Businesses will be given wage subsidies to help keep employees on during the coronavirus pandemic.
Treasurer Josh Frydenberg will announce the latest round of stimulus measures on Monday as the federal government tries to stop the economic bleeding.
“It’s critically important we maintain the connection between employers and employees because there is going to be the other side to the coronavirus,” he told ABC radio on Monday.
He flagged legal obligations for bosses to pass on the subsidies to workers.
The government is not expected to follow the UK model of the government paying 80 per cent of wages.
“We’ll have an Australian solution to what is an Australian challenge,” the treasurer said.
But he’s remaining tight-lipped on the details, despite speculation businesses will get up to $1500 a fortnight for each employee.
Labor’s industrial relations spokesman Tony Burke is concerned the package may only help full-time workers, leaving swathes of employees behind.
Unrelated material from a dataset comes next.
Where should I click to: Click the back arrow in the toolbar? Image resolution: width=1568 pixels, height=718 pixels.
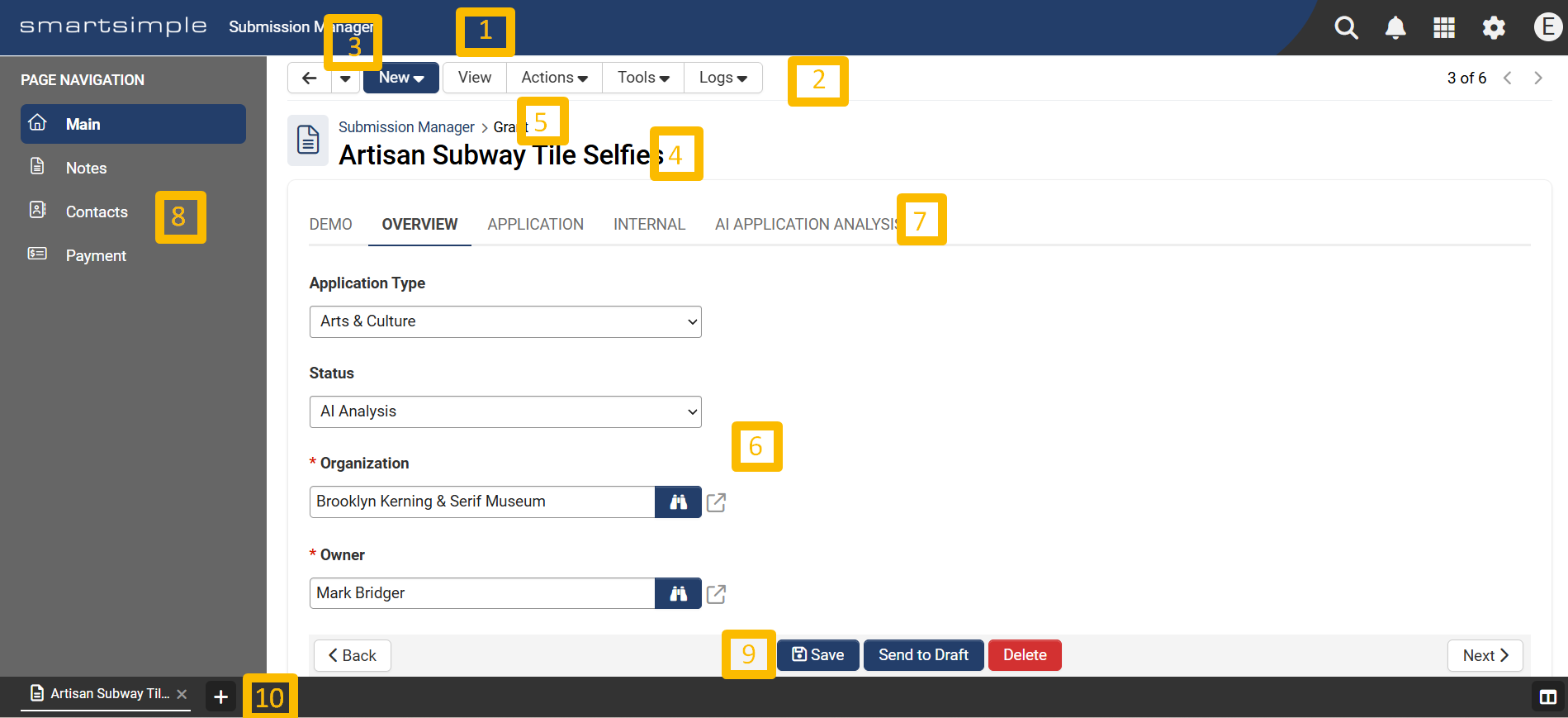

“We want to make sure that this reaches all workers,” he told the ABC.
“That has to include people in insecure work, people in the gig economy, and we’ve got to find a way of helping sole traders as well.”
Hundreds of thousands of Australians have already lost their jobs, with vast numbers expected to follow as the expected recession bites.
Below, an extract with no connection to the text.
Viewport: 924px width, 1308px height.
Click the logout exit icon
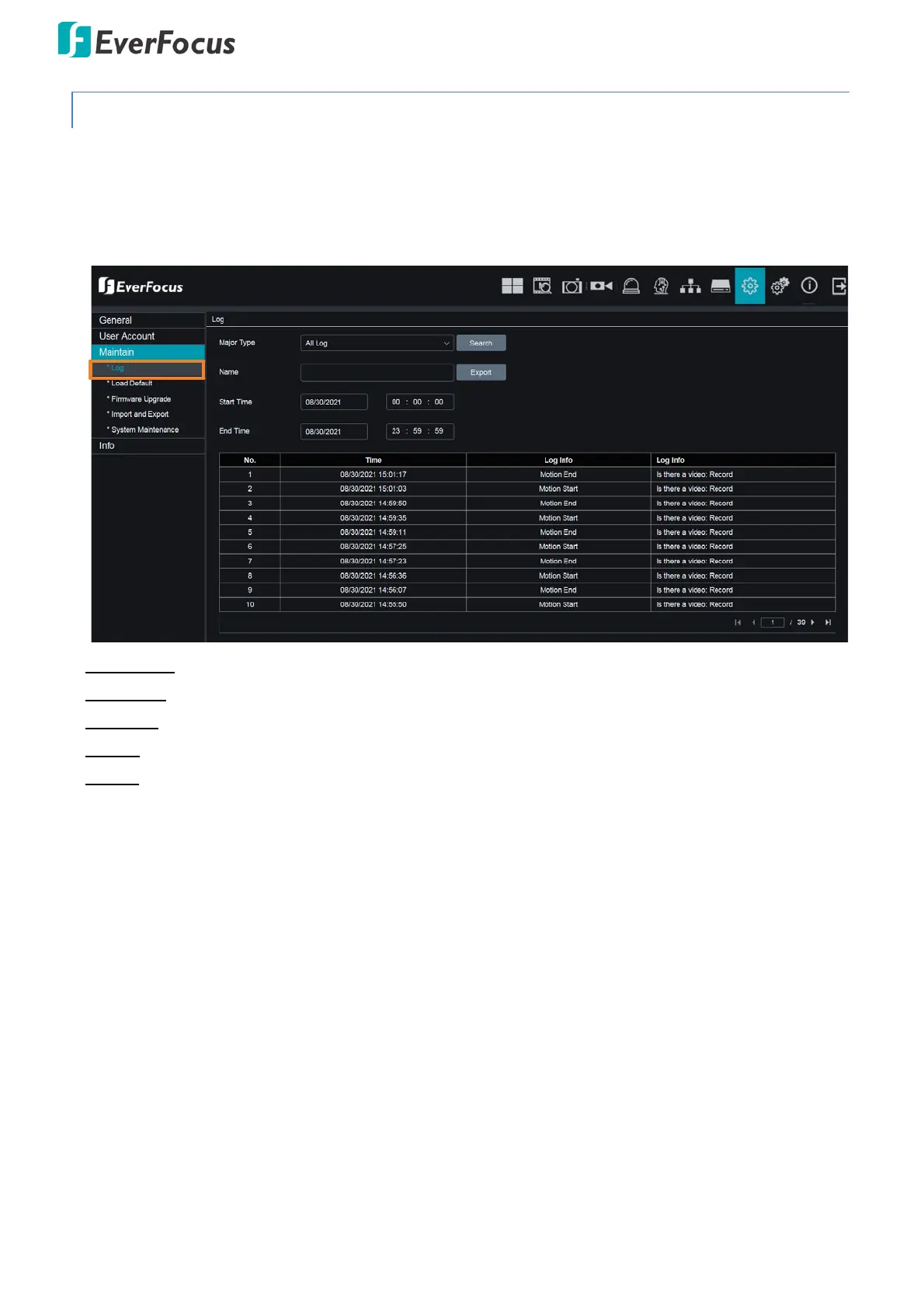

“It’s heartbreaking to see the queues outside Centrelink,” Frydenberg said.
“This is the harsh reality of what is a global pandemic like we’ve never seen before.”
Federal and state governments have agreed to a six-month freeze on residential and commercial evictions.
Frydenberg said Australia was facing health and economic crises.
“We’re dealing with a war on two fronts,” he said.
Keeping people in jobs, stopping businesses from going bust while also stabilising debt, credit and equity markets was the focus, he said.
Part of the latest package will need legislation but federal parliament has been suspended until August because of health concerns.
Frydenberg said the government would talk to the opposition about the best way to pass laws.
Burke, who is also manager of opposition business in the House of Representatives, said parliament could be recalled with 31 lower house MPs.
“As soon as the legislation is ready to go they should be recalling parliament and we’ll get it done,” he said.
The third stimulus package is also expected to ease restrictions on claiming welfare benefits.